Stored data entries
# # # # # # #

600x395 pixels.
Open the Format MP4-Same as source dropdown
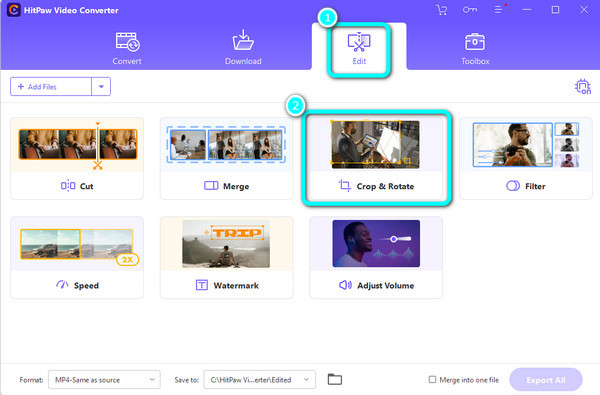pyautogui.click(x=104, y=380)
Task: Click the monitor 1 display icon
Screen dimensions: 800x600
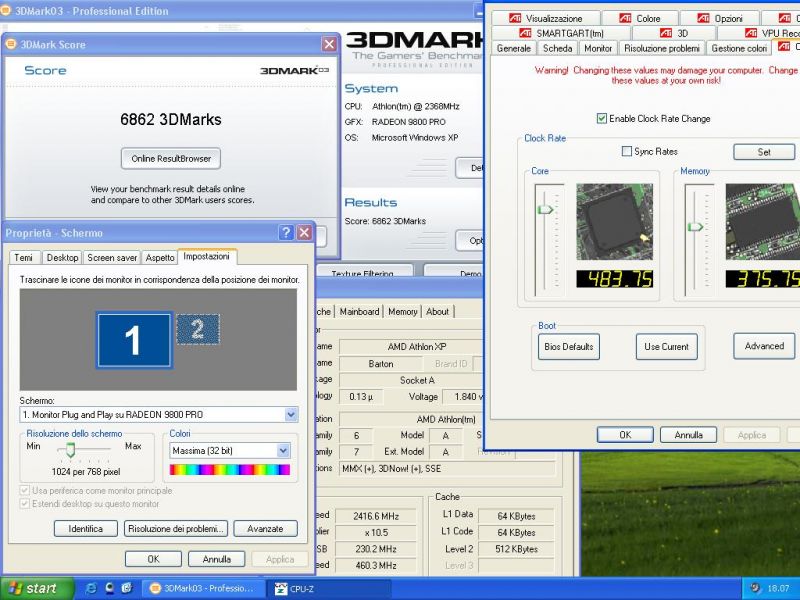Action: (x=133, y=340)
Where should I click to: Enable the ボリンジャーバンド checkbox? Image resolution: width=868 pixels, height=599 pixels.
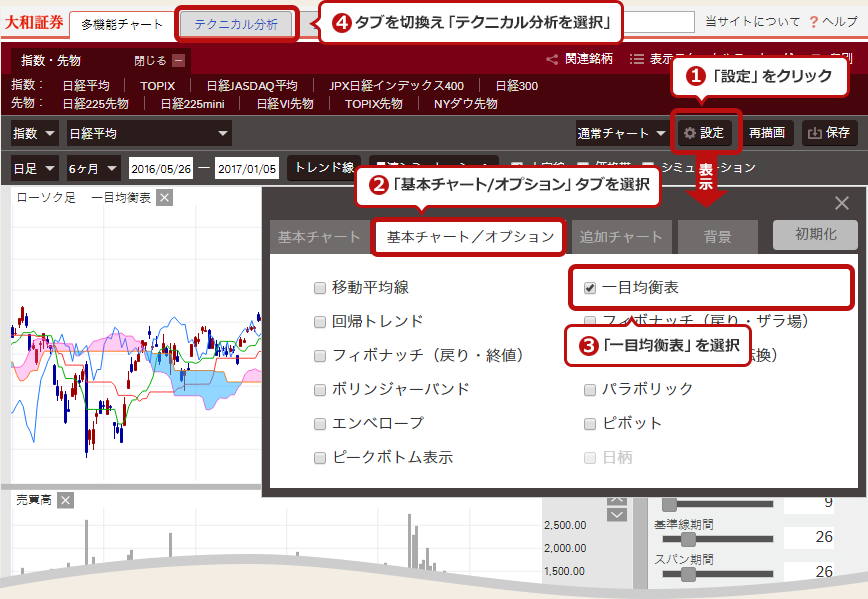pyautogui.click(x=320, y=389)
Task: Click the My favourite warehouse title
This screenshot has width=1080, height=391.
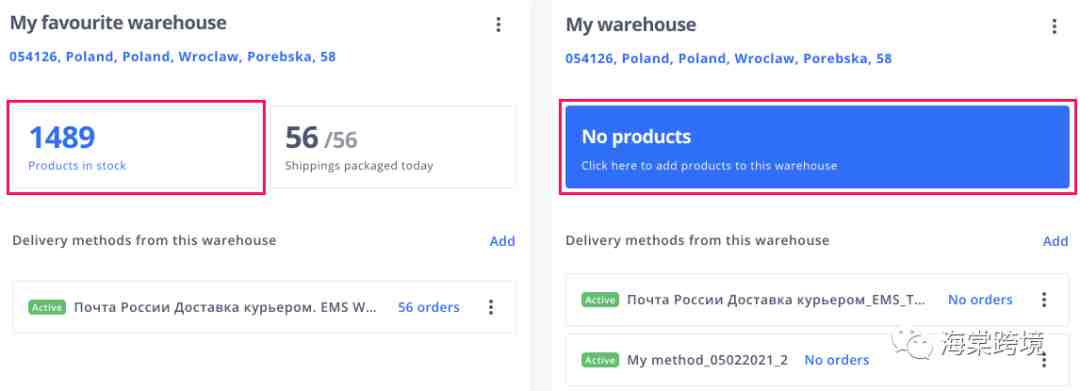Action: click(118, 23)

# # # # # # #

*PROBLEM TO WORK ON*.
Your answer should be the lines above from the one that contains "Task: Click the My favourite warehouse title" through the last, set down exactly, with the pictures removed.

*RESPONSE*.
Task: Click the My favourite warehouse title
This screenshot has width=1080, height=391.
Action: click(118, 23)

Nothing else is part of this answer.